> _ROWS_

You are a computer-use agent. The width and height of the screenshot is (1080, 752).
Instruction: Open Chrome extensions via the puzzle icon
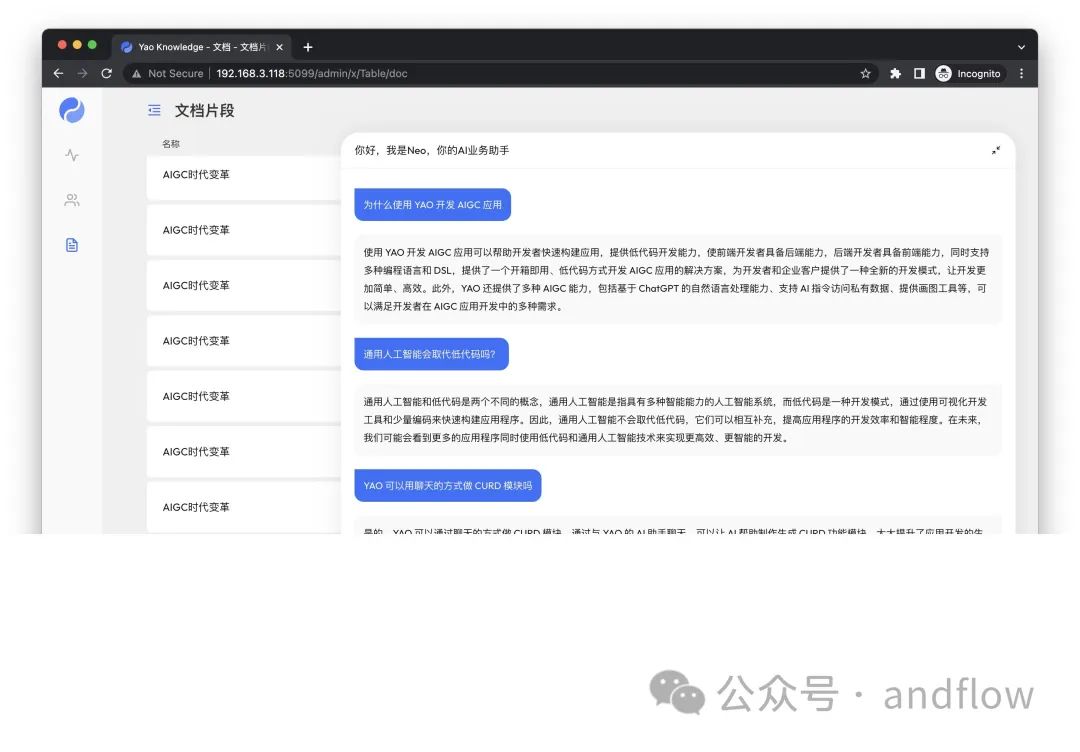(895, 73)
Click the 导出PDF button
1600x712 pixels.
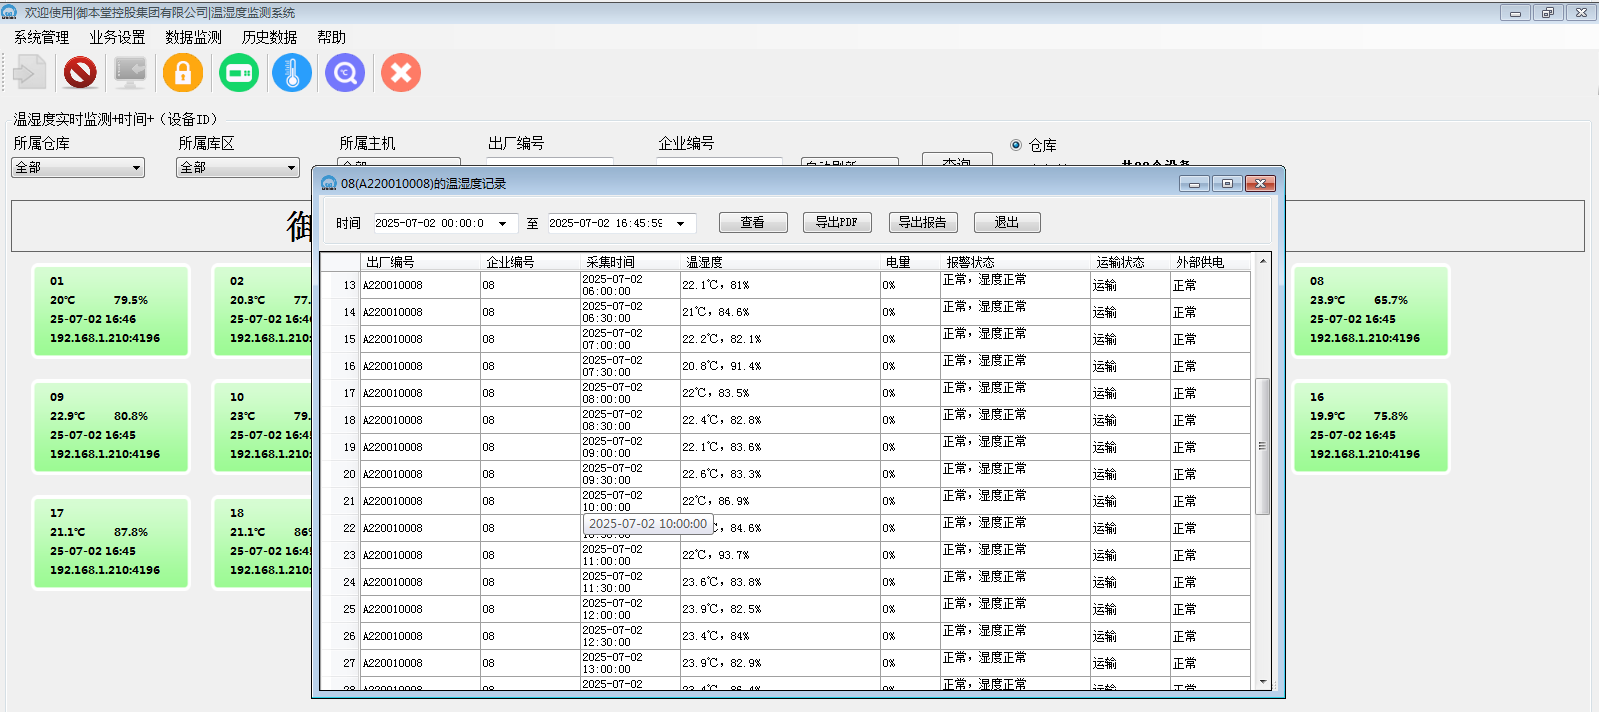tap(836, 222)
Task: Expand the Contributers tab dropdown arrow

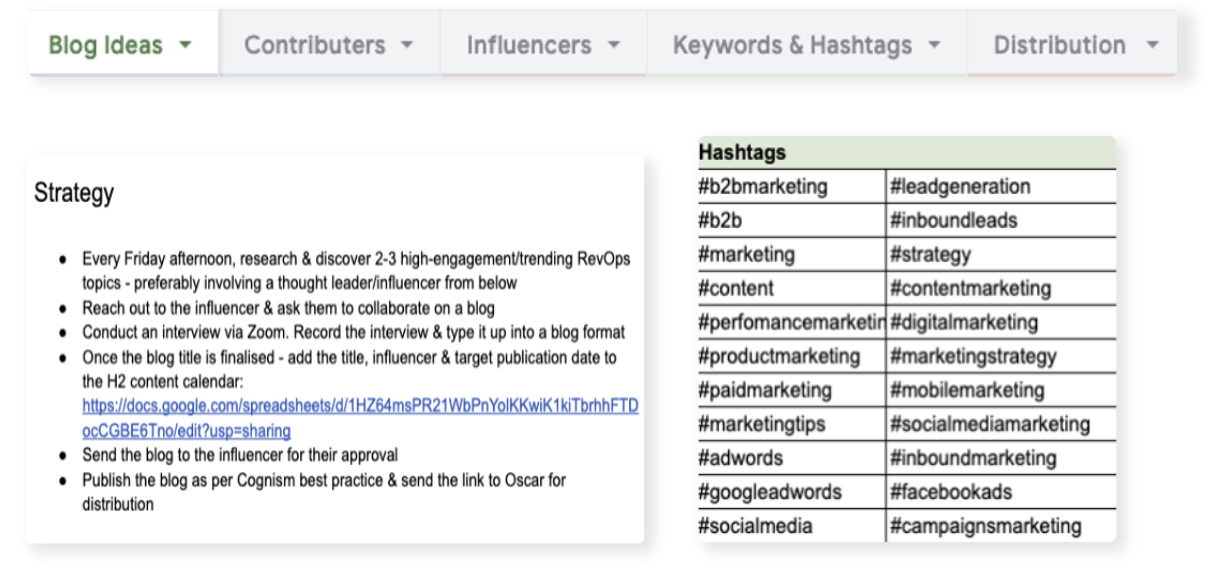Action: tap(406, 46)
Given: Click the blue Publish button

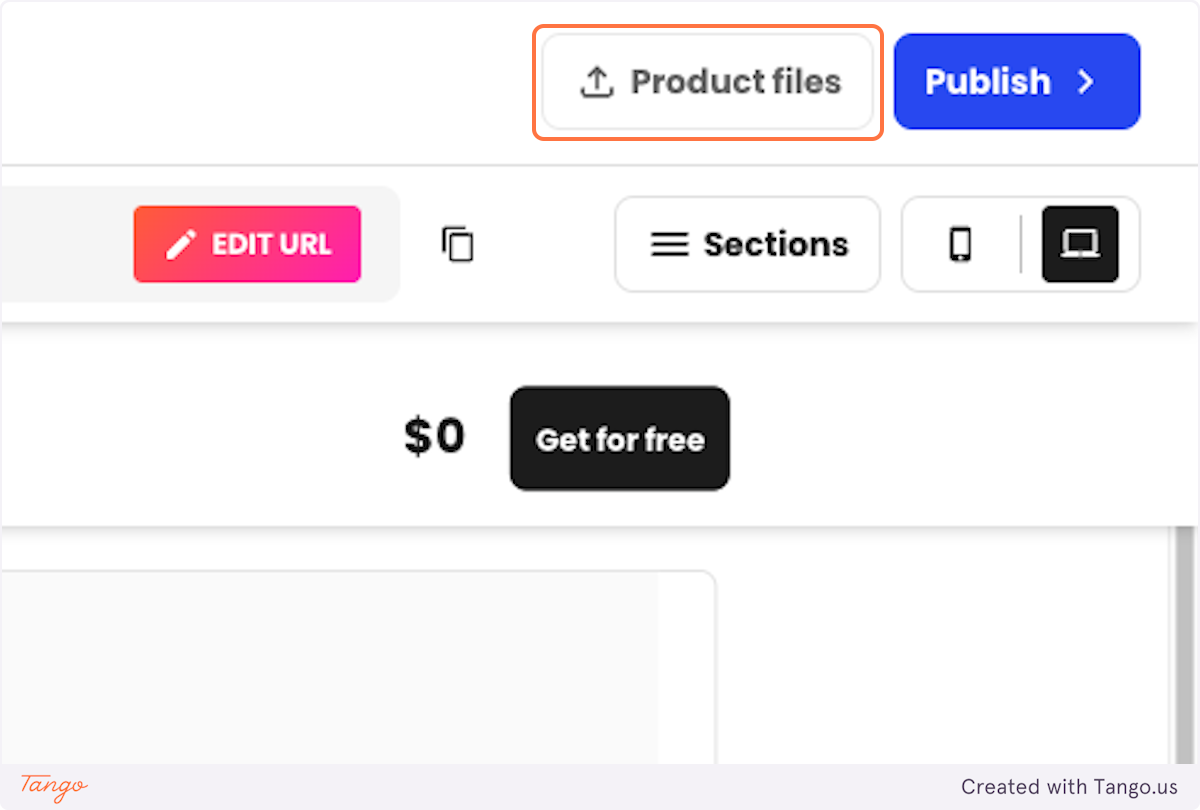Looking at the screenshot, I should [1017, 82].
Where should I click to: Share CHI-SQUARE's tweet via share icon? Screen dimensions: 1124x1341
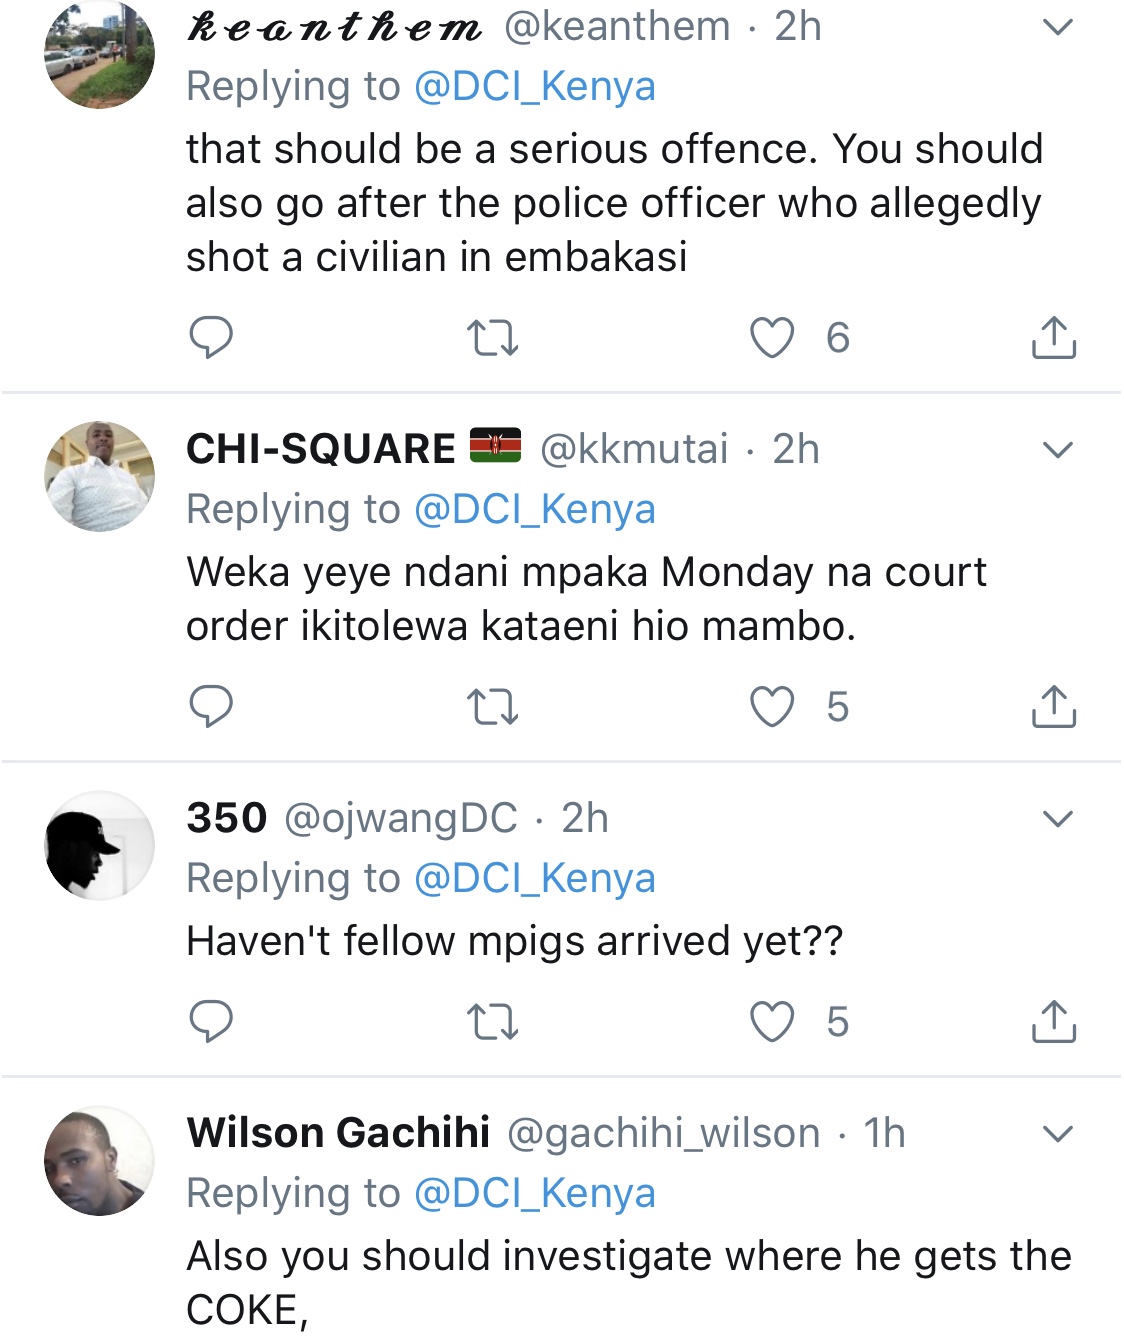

> _CHALLENGE_
Rewrite all of the items above, changing "button" to "control" wherever it appears and keeping everything else the same. Leave the pictures out.

> _RESPONSE TO THIS TASK_
You are a computer-use agent. The width and height of the screenshot is (1080, 752).
Instruction: Open Chrome extensions via the puzzle icon
(895, 73)
Click the 导出PDF control
1600x712 pixels.
tap(836, 222)
Task: Expand the Contributers tab dropdown arrow

Action: tap(406, 46)
Given: Click the blue Publish control

Looking at the screenshot, I should [1017, 82].
Where should I click to: Share CHI-SQUARE's tweet via share icon? Screen dimensions: 1124x1341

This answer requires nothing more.